Once again, I found myself with some time to give the nearby lake a good paddling. It’s said that in order to get real physical development you have to work out to exhaustion…so I did. Five hours of giving the lake a paddling, and over 15 miles of travel in the process. My goal is to get to the point where I can set out and get comfortably to and from anywhere on the lake that I might want to go during a single paddling session, at least if I leave early enough.
The Minister of the Front End of the Kayak is out of town, so I struck out bravely all alone in my explorations. It’s just as well – the Minister of the Front End doesn’t like going to the civilized side of the lake. She’d much rather head into areas of the northern side of the lake to poke around the tree-lined inlets. I, on the other hand, find the populated side of the lake much more interesting. It’s not that I dislike the more wilderness-themed areas, but to me one “beautiful expanse of tree-lined lake shore” (alligators and random fishing boats aside) looks pretty much like any other. There are all kinds of odd things to find hidden in the populated side of the lake, however. I’m mentally kicking myself for forgetting to get a picture of the “Southern Empres”[sic – looked like they’d lost a letter] Paddlewheel boat as I paddled by. Not all of the interesting things are even human-derived – the bird-covered island was kind of a surprise.
Interactive map with track and pictures (which will hopefully display correctly now) may be found below (RSS feed readers, you may need to click through to the actual blog post to see it; or, download the .kml file of this weekend’s Lake Conroe paddling trip [width=540;height=540] and take a look at it in Google Earth…)
I’m going to have to paddle back out to “Zach’s Bar-B-Q Barge” for lunch one of these days and see how they are. Checking out the publically-accessible and potentially paddle-friendly establishments on the lake is one of my excuses for getting out into the Big Room for exercise.
Full-scale and fully geolocated versions of several photos from this trip may be found at the Panoramio page. I’m also still thinking about getting a recorder and incorporating some audio into these things. Hopefully Firefox 3.5 will actually be released one of these days…
Now, back to bed. I have to get up to start the work-week in about 8 hours…Good night everyone, and let me know how the map works and how the pictures look…
8 thoughts on “The lake was exceptionally naughty…”
The map worked great and so did the pictures. Did you name your kayak ascospore?

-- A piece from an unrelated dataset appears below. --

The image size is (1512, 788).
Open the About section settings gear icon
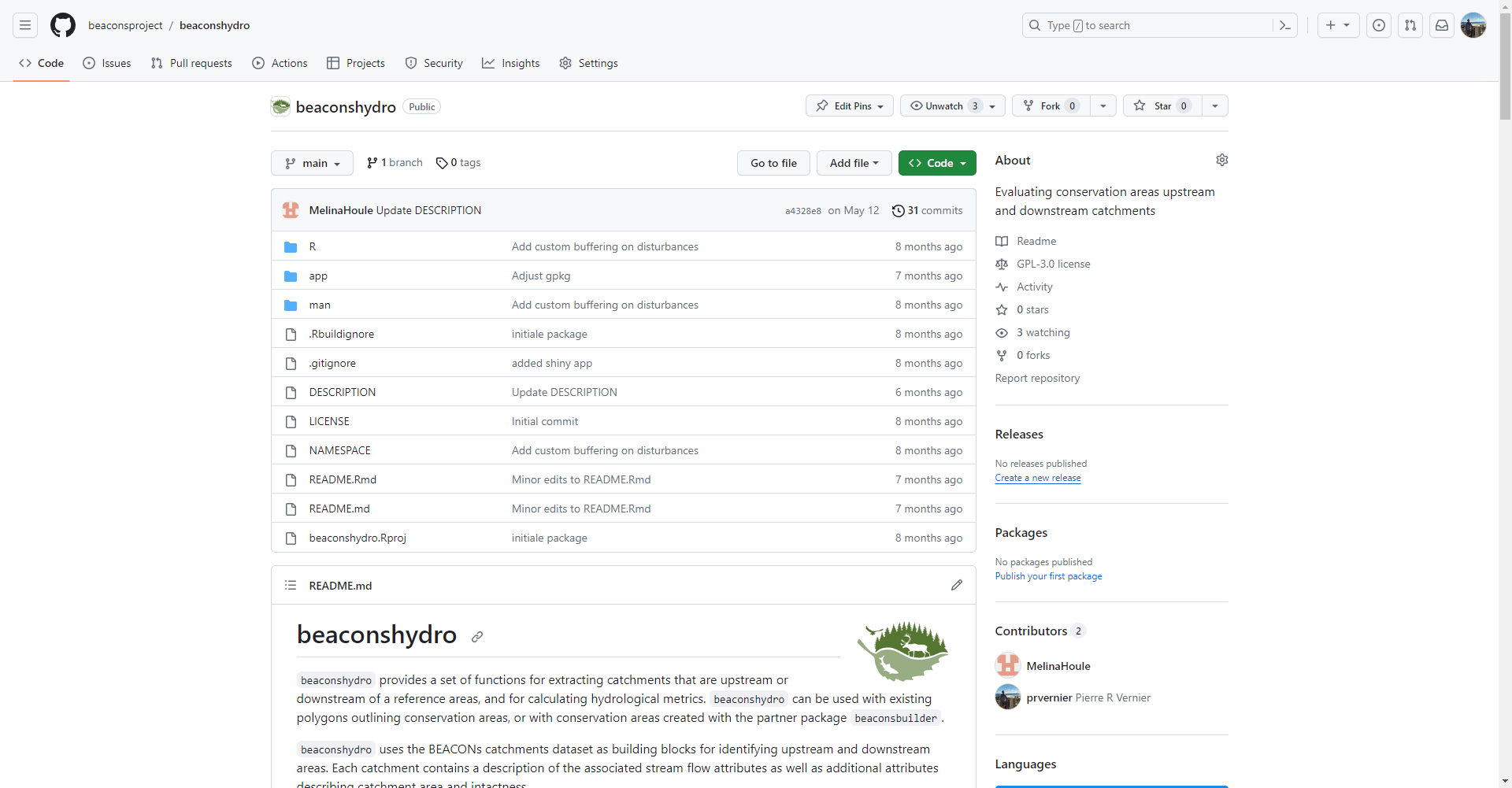[x=1222, y=160]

OK. So, obviously I was a post behind. I just read that your Kayak is indeed names ascospore. That’s awesome.
Despite the diploiditude of its contents, the name still seemed appropriate. Come to think of it, I would have sworn one of the books I’m trying to forcefeed myself before I have to return them to the library suggested that some yeasts may produce diploid spores under some conditions, so maybe the name fits even better than I’d anticipated.
After running into the floating “Zach’s Bar-B-Q Barge” place on that paddling trip, I’m now wondering what it would take to run a floating brewery…

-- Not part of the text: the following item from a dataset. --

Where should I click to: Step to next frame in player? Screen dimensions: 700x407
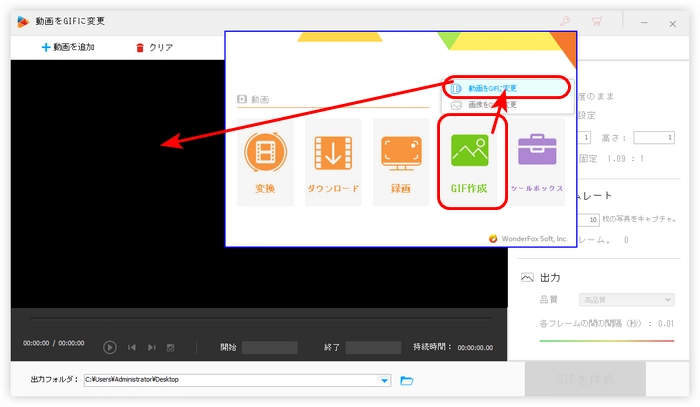[x=152, y=347]
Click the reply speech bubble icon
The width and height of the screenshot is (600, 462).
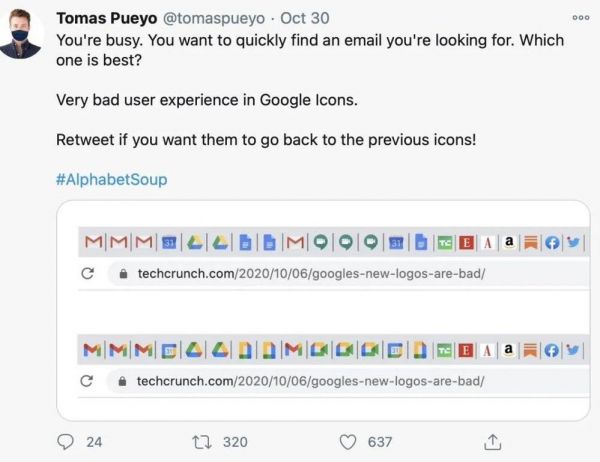pos(65,441)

Hmmm…is that version of Safari you’re using the new one that supports HTML5?…
I just downloaded the new safari yesterday, but I have no idea if it supports HTML 5. I was using firefox for a while, but I switched back…obviously.
Ah, okay – I hate Apple’s multiple-version-numbers-for-everything schtick. (Is it “Safari 4” or is it “Safari 530.17”? Is it Mac OSX version “10.5” or is it version “8.11” as `uname -r` reports?)
I can confirm that if you install XiphQT, Safari 4 seems to handle the same audio and video codecs that Firefox 3.5 (and Opera and eventually Chrome and Konqueror – basically everyone but Microsoft Internet Exploiter) does.
Map works for me, and the pics are cool. I’m tempted to get a GPS so I can geolocate when my wife and I travel for our anniversary to the Outer Banks of NC.
For me, geolocation is a huge amount of fun, but also useful. Having the locations and times of my paths and photographs (and, coming soon, other media) adds useful context I think, and looking at them overlaid on aerial/satellite maps sometimes reveals new things to check out next time I’m in an area.
A good handheld GPS can be had for below $200 these days, and I at least think I’ve gotten my money’s worth out of several times over.